How to Populate Teams Holiday Dates with PowerShell

Create Teams Holidays from a Data File

As we approach the end of the year, thoughts turn to system housekeeping and annual maintenance tasks. If your organization uses the Teams Phone system, you might want to populate holiday data to handle dates when people won’t be working and alternative arrangements will be in place to handle inbound calls. This article discusses how to use a data file to hold information about holidays that is read by a PowerShell script to update Teams about new holidays.

This ground has been covered before in different ways, mostly handling the automated download of holiday data from internet sources to create events for a single year. I wanted to create a general-purpose solution that could handle different countries and different years. If you can populate a CSV file with event data, you can use the script described here.

Multiple Events of the Same Type in Different Years

Teams allows multiple events to be created for the same date. I’m sure that this is because multiple events do occur on the same day, especially in different countries where multinational organizations operate, but it’s something to guard against. One way of handling the issue is to use a suffix with events. For example:

New Year’s Day (WW) is a world-wide event on 1 January of each year.

St. Patrick’s Day (IRL) is an Irish public holiday on 17 March each year.

The decision how to name events is highly organization-specific and depends on the countries where the organization operates and if business continues during different events. For the purpose of this example, I decided to use a simple year suffix to allow the script to process multiple events of the same type for different years. Accordingly, the input CSV file looks like that shown in Figure 1.

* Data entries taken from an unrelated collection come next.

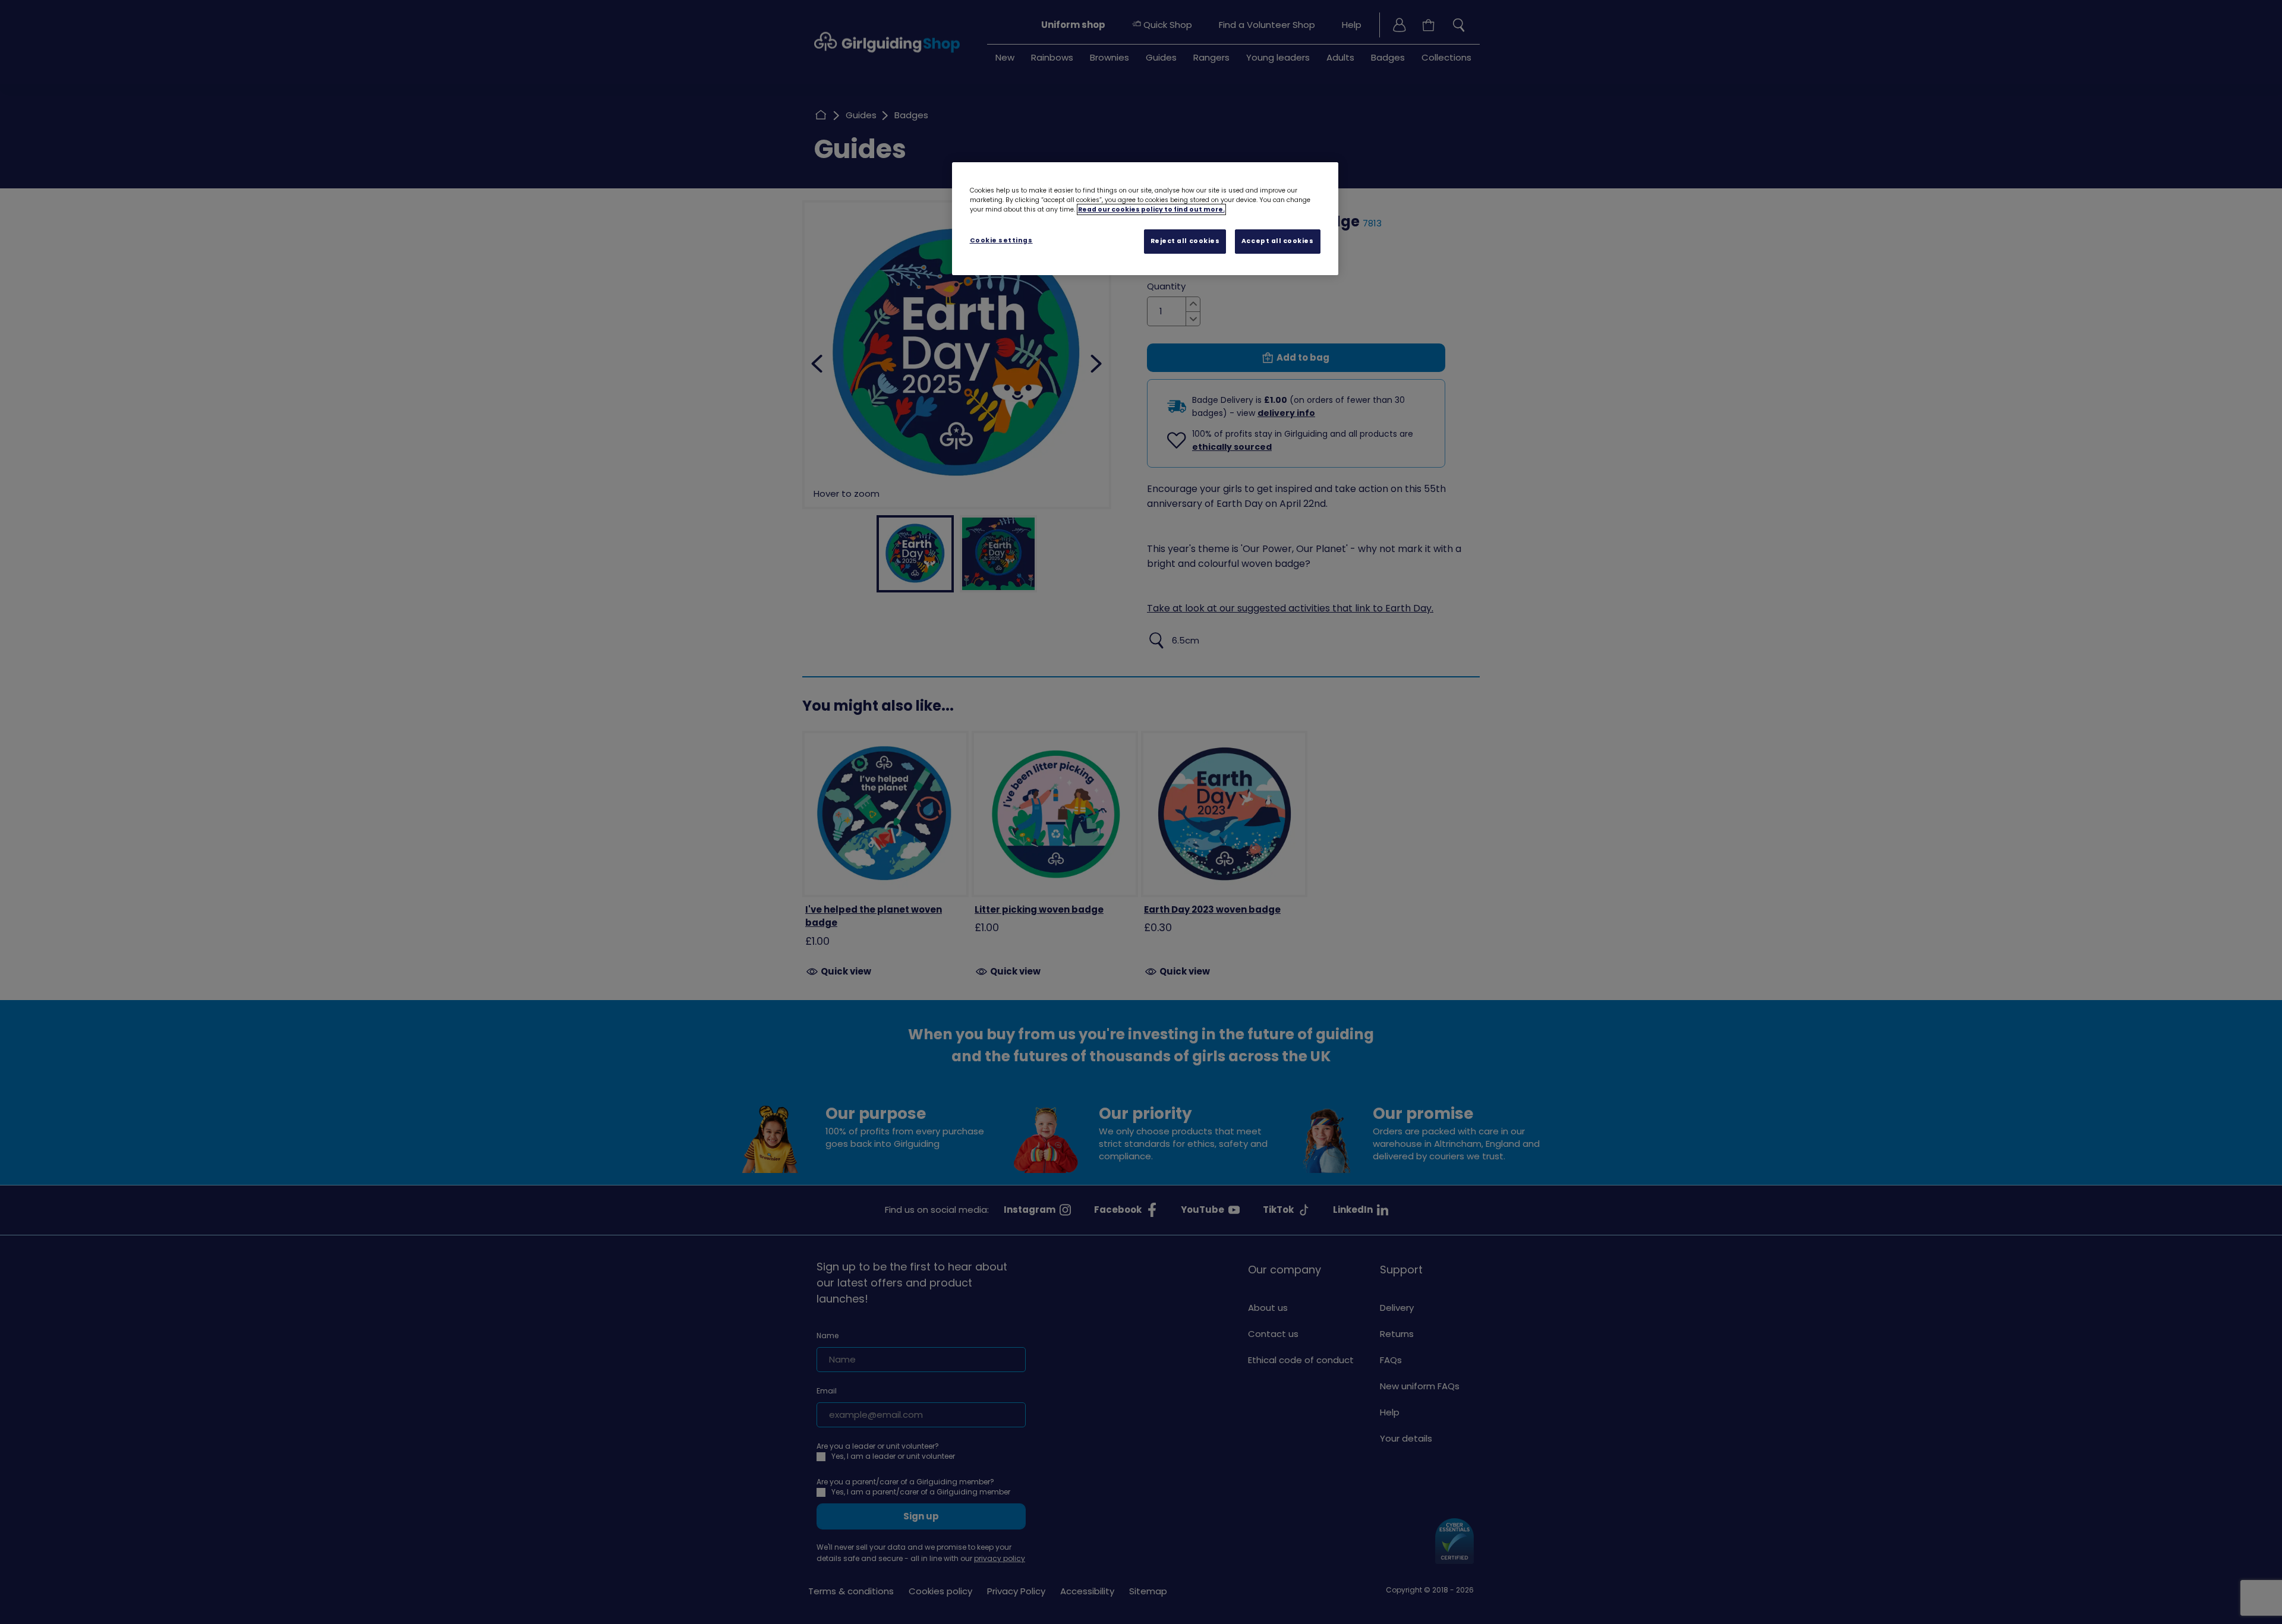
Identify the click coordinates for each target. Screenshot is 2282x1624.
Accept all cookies (1277, 240)
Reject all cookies (1185, 240)
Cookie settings (1001, 240)
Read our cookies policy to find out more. (1151, 209)
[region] (1145, 218)
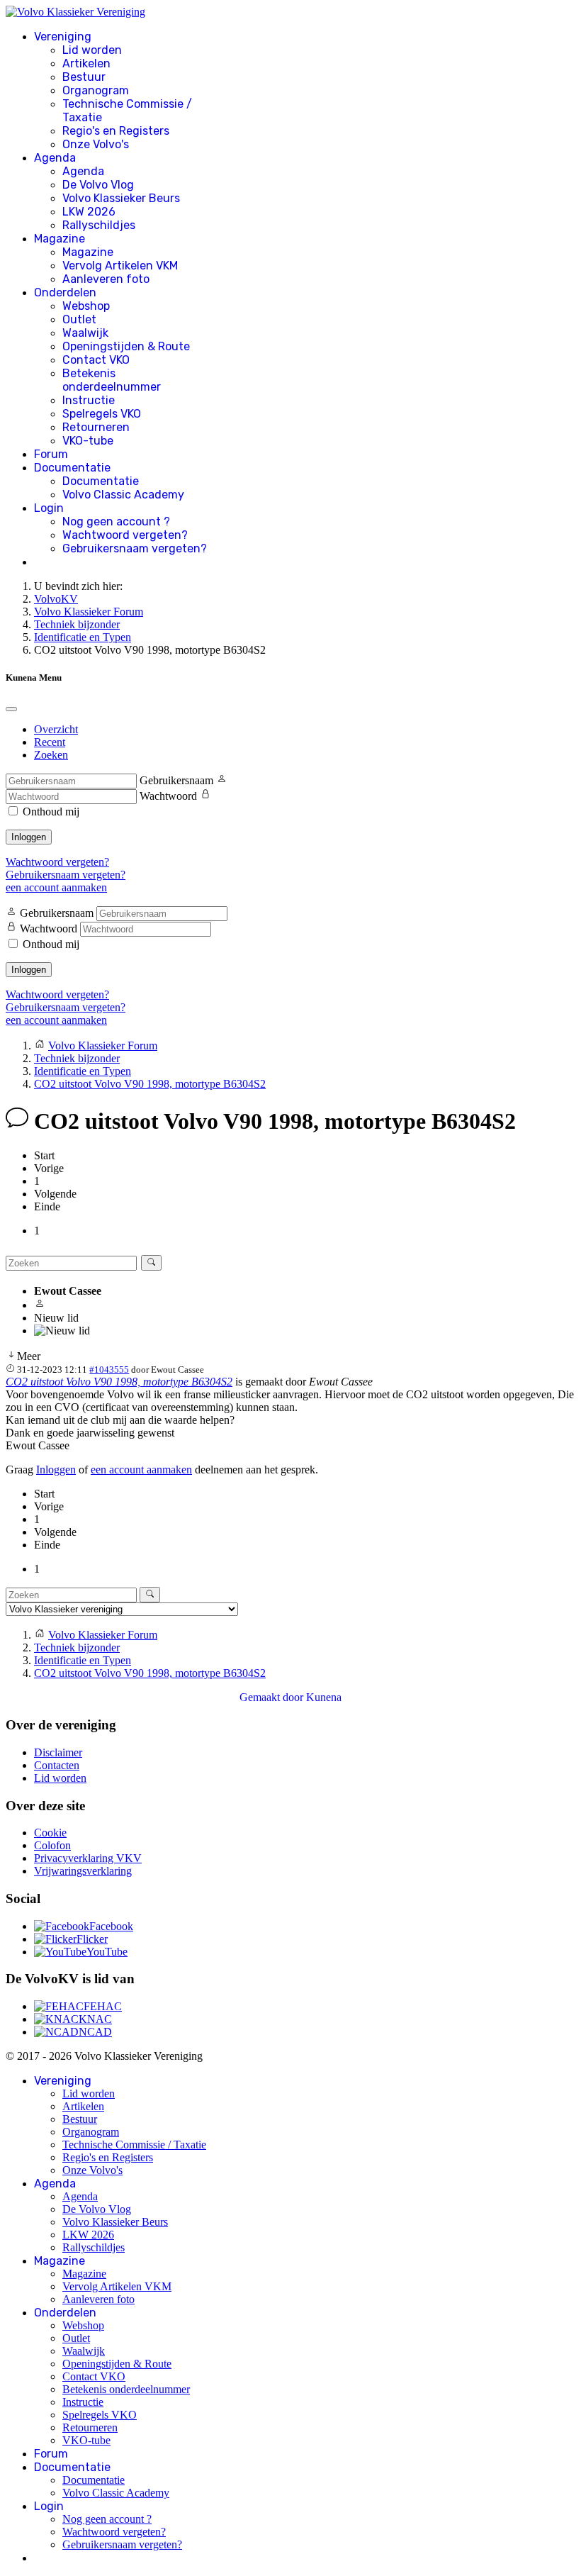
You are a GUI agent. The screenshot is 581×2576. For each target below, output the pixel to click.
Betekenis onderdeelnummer (111, 380)
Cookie (50, 1833)
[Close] (11, 709)
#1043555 (109, 1369)
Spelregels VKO (101, 413)
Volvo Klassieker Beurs (121, 198)
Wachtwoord (168, 796)
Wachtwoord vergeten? (125, 535)
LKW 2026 (88, 211)
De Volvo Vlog (98, 184)
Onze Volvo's (95, 144)
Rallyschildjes (98, 225)
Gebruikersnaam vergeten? (134, 548)
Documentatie (72, 467)
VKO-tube (87, 440)
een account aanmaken (56, 887)
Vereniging (62, 36)
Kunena (324, 1697)
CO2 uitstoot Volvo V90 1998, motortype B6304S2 (119, 1382)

Teams holiday data in a CSV file
Figure 1: Teams holiday data in a CSV file

You can populate the file manually or retrieve the data from an external source (here’s an example for Australia). In my case, the data covers Irish public holidays for a couple of years, which is enough to illustrate the principal.

It’s easy to maintain Teams holiday data through the Teams admin center. However, that implies access to the Teams admin center, which might not be available to the person who looks after company holiday information. This person can simply update the CSV file and hand it over to an administrator for processing. Another advantage of this approach is that you can continue to add new events to the file. Each time the script runs, code checks for existing events and ignores those already in Teams before adding the new items.

Steps in the Script

The steps in the script (which uses cmdlets from the Microsoft Teams PowerShell module) are:

  • Fetch the current Teams holiday schedule using the Get-CsOnlineSchedule cmdlet.
  • Build a hash table of existing holiday. The table is used to check if an event is already known to Teams.
  • Read in the Teams holiday data from the CSV file into an array.
  • Loop through the array and check each event against the hash table. If Teams doesn’t know about a holiday, process it by creating a date range variable with the New-CsOnlineDateTimeRange cmdlet. As these are all single-day events, only the start date is required. After calculating a date range for the event, add it to Teams with the New-CsOnlineSchedule cmdlet.
  • Read the updated Teams holiday schedule after adding the new events and display the information to the user. The data should be the same as displayed in the Teams admin center (Figure 2).

Teams holiday data displayed in the Teams admin center
Figure 2: Teams holiday data displayed in the Teams admin center

You can download the script from GitHub. Remember, this is a script to illustrate how to approach a problem rather than a complete solution. Adapt and extend the code to meet the needs of your organization.

PowerShell Proves its Worth

An arguable case exists that using PowerShell to automate something simple like adding a few holiday dates to Teams is overkill. That’s possibly true, but a counter-case also exists that writing a script once means the consistent update of Teams holiday data over the years. The point is that PowerShell can do the job if you want it to. Feel free to continue with manual event updates!